* _Page extract_:
■ ■ ■

For your information, there is a third value, a Project Number, which some APIs use. Learn more about all three of these values in the documentation.

Next, you'll need to enable billing in the Cloud Console to use Cloud resources/APIs. Running through this codelab won't cost much, if anything at all. To shut down resources to avoid incurring billing beyond this tutorial, you can delete the resources you created or delete the project. New Google Cloud users are eligible for the $300 USD Free Trial program.

Start Cloud Shell

While Google Cloud can be operated remotely from your laptop, in this codelab you will be using Google Cloud Shell, a command line environment running in the Cloud.

From the Google Cloud Console, click the Cloud Shell icon on the top right toolbar:

It should only take a few moments to provision and connect to the environment. When it is finished, you should see something like this:

This virtual machine is loaded with all the development tools you'll need. It offers a persistent 5GB home directory, and runs on Google Cloud, greatly enhancing network performance and authentication. All of your work in this codelab can be done within a browser. You do not need to install anything.

3. Before you begin

Enable API

Output:

Inside Cloud Shell, make sure that your project ID is setup:

PROJECT_ID=$(gcloud config get-value project)

■ ■ ■

* _Problems and tasks_:
A. Answer these questions from the codelab setup extract:
(i) What third value, besides the two the extract refers to, do some APIs use?
(ii) How large is the persistent home directory that the Cloud Shell virtual machine offers?
(iii) What Free Trial program are new Google Cloud users eligible for?
B. Quote the passage of the codelab setup extract starting at "Start Cloud Shell" and ending at "to install anything.".

* _Recorded data_:
■ ■ ■

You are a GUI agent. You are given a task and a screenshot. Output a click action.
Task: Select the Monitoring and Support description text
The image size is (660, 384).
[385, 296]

■ ■ ■

* _Outputs by task_:
A.
(i) A Project Number.
(ii) 5GB.
(iii) The $300 USD Free Trial program.

B.
Start Cloud Shell

While Google Cloud can be operated remotely from your laptop, in this codelab you will be using Google Cloud Shell, a command line environment running in the Cloud.

From the Google Cloud Console, click the Cloud Shell icon on the top right toolbar:

It should only take a few moments to provision and connect to the environment. When it is finished, you should see something like this:

This virtual machine is loaded with all the development tools you'll need. It offers a persistent 5GB home directory, and runs on Google Cloud, greatly enhancing network performance and authentication. All of your work in this codelab can be done within a browser. You do not need to install anything.